I always had interests that differed from surrounding people’s. I was worrying about this for a long time. Then I realized that I was tired of being always an outsider. And I started talking about things most people liked. I stopped saying I didn’t like anything others found interesting. You shouldn’t lie that you are a fan of something that is popular in your circle but it’s useful to have one or two (funny) experiences, so you could keep a conversation going. It’s the way how you can become socialized but it’s still a question whether you will find real friends or not. Frankly speaking, in my case, this hasn’t changed me as an introvert much; I still prefer my cats to any other society but pretending involved in what happens around facilitates my interaction with people. They don’t point out I’m different anymore. And I start liking my true preferences even more. This has taught me to tolerate interests and opinions of others. Now I wouldn’t offend anyone for not sharing my point of view. I would listen to the person carefully and, maybe, start secretly admiring this individual for being creative. And I like when people inspire you for further investigations. Open books are as boring as unread ones. So I certainly would like you! You can be an iceberg that shows only its top to the world.
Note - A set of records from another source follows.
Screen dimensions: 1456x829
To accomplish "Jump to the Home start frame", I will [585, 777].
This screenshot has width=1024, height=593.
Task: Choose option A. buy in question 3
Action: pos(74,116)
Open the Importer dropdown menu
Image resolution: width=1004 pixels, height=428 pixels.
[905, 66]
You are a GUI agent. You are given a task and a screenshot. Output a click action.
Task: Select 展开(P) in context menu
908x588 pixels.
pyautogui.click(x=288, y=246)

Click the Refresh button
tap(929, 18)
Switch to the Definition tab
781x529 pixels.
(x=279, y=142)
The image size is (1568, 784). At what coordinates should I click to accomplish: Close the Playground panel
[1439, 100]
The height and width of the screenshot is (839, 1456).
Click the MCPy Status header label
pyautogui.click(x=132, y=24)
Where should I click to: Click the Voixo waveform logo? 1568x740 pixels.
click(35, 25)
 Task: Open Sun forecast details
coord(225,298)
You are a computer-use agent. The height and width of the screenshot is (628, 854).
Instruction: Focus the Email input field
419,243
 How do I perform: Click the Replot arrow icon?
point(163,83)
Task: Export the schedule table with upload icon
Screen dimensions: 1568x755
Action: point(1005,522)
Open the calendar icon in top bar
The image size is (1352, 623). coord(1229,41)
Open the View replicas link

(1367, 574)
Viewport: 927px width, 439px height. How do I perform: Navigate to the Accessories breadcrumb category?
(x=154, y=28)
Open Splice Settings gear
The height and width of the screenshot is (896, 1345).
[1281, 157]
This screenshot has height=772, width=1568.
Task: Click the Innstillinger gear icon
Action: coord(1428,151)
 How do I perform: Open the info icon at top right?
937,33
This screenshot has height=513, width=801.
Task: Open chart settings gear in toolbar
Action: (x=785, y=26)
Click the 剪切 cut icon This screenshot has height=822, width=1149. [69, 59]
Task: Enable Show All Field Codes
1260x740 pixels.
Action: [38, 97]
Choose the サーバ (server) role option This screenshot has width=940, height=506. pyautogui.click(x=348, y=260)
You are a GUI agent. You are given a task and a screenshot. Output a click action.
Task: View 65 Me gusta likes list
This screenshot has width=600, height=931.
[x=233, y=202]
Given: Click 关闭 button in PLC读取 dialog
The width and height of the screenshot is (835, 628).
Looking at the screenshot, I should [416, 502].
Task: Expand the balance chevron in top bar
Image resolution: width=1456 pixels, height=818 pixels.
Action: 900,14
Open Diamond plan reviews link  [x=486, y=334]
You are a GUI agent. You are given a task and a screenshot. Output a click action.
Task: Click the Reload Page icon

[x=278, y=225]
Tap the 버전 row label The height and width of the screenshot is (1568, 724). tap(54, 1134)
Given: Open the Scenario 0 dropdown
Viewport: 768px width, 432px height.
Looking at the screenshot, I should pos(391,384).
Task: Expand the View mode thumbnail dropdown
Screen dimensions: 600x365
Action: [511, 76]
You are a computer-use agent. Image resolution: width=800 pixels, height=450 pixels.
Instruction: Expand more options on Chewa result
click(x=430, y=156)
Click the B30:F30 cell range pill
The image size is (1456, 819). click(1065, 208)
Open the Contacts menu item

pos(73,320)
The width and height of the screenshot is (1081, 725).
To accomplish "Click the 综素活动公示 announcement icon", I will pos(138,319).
And that part under water can hide an amazing and intriguing personality! You just need to wait for your investigator! Be patient. Keep seeking. And do your best.

CWOTUS's avatar

Looked at another way, I would recommend that you not “resign yourself to the fact” that you don’t fit in (if you really don’t), but revel in it!

I recall an old girlfriend who told me once – in so many words – “You’re strange.”

I thanked her for the compliment, and she nodded, “I knew you’d take it that way. That’s how I meant it, too.”